AUFGABENSTELLUNG A: Zitiere aus der Auflistung die Zeilen ab der Zeile mit „Click the plus icon beside GMT-4“ bis zum Ende der Auflistung, beide Grenzen eingeschlossen.

VORLIEGENDER TEXT:
Wie schwer die Deutschen an ihrer Vergangenheit tragen, zeigt sich nirgends so deutlich wie in Literatur und Film. Wenn dort ein Blick zurückgeworfen wird, dann geht es nur sehr selten um Wirtschafts- oder Fußballwunder, sondern es kommt zumeist knüppeldicke: zwei Weltkriege samt Naziherrschaft, die Geschichte der DDR und der RAF-Terror wollen schließlich verarbeitet werden. Vieles davon spielt nun auch im neuen Kinofilm von Uwe Janson, der normalerweise im TV- und Comedybereich („Danni Lowinski“) zu Hause ist, eine entscheidende Rolle, insofern ist das fast 80 Jahre Handlungszeit umspannende Drama „Auf das Leben!“ durchaus typisch deutsch. Und es ist eine Familienangelegenheit: Produzentin Alice Brauner widmete den Film ihrer Mutter Maria, von deren Biografie das Schicksal der Protagonistin zum Teil inspiriert ist. Streckenweise wird diese Ruth auch noch von Marias Nichte Sharon Brauner gespielt – so viel familiäre Beteiligung bringt Herzblut in den Film.

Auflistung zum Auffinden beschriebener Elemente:

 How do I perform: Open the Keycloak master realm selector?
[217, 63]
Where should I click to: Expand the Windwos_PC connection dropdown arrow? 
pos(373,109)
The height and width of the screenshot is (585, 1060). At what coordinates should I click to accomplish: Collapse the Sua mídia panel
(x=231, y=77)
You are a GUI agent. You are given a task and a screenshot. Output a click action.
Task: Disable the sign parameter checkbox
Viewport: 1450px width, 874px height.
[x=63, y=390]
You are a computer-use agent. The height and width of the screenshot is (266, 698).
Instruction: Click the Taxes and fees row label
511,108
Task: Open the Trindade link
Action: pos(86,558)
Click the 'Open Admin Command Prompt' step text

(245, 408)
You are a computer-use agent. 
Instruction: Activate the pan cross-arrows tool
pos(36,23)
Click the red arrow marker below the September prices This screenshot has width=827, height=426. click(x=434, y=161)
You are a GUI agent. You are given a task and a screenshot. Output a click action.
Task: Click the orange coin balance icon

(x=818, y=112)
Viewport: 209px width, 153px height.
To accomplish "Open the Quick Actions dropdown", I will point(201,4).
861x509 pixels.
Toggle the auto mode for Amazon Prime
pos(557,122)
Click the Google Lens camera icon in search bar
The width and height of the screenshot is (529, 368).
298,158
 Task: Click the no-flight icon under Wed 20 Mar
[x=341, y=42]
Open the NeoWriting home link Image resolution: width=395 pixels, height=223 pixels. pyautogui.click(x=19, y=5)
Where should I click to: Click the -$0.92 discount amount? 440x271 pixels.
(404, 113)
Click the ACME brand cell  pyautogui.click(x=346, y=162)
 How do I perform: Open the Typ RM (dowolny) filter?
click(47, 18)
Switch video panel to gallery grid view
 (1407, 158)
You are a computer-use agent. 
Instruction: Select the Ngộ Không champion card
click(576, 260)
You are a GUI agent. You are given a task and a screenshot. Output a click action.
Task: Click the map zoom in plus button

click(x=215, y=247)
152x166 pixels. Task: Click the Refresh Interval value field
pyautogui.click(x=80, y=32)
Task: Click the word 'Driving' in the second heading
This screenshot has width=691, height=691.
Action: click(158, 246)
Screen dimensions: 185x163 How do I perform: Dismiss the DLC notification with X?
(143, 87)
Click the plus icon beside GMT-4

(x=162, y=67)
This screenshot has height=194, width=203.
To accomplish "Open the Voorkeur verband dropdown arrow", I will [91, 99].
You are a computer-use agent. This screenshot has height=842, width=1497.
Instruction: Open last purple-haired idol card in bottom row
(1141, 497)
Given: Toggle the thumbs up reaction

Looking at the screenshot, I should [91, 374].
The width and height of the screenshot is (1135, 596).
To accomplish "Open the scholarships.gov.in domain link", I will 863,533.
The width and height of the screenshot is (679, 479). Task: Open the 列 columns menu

AUFGABENSTELLUNG B: Setze den Text über den Film „Auf das Leben!“ an der Stelle fort, an der er endet.

ÜBUNGSERGEBNIS A:
Click the plus icon beside GMT-4

(x=162, y=67)
This screenshot has height=194, width=203.
To accomplish "Open the Voorkeur verband dropdown arrow", I will [91, 99].
You are a computer-use agent. This screenshot has height=842, width=1497.
Instruction: Open last purple-haired idol card in bottom row
(1141, 497)
Given: Toggle the thumbs up reaction

Looking at the screenshot, I should [91, 374].
The width and height of the screenshot is (1135, 596).
To accomplish "Open the scholarships.gov.in domain link", I will 863,533.
The width and height of the screenshot is (679, 479). Task: Open the 列 columns menu

ÜBUNGSERGEBNIS B:
Die etwa 80jährige Ruth Weintraub (Hannelore Elsner) hat ein wildbewegtes Leben hinter sich und muss wegen einer Zwangsversteigerung ihre Wohnung samt Musikalienwerkstatt verlassen. In Jonas (Max Riemelt), einem 29-jährigen Möbelpacker, erkennt sie die große Liebe ihres Lebens, Victor (ebenfalls Max Riemelt) wieder. Der junge Mann und die alte Dame verstehen sich auf Anhieb recht gut, was sie aber nicht davon abhält, sich in der Badewanne der neuen Wohnung die Pulsadern aufzuschneiden. Victor, der auch Medizinstudent und ehemaliger Rettungsfahrer ist, entdeckt sie zufällig und rettet ihr das Leben, was aber für Ruth vor allem bedeutet, dass sie nun in eine geschlossene Anstalt überwiesen wird, in die Obhut von Professor Werner (Andreas Schmidt). Als Jonas aufgrund einer Notlage in Ruths leerer Wohnung übernachtet und dort einen Dokumentarfilm findet, den Victor in den 1970ern über die jüdische Cabaret-Sängerin Ruth (in jungen Jahren dargestellt von Sharon Brauner) gedreht hat, entwickelt sich ein tieferes Verständnis zwischen dem Studenten und der Seniorin.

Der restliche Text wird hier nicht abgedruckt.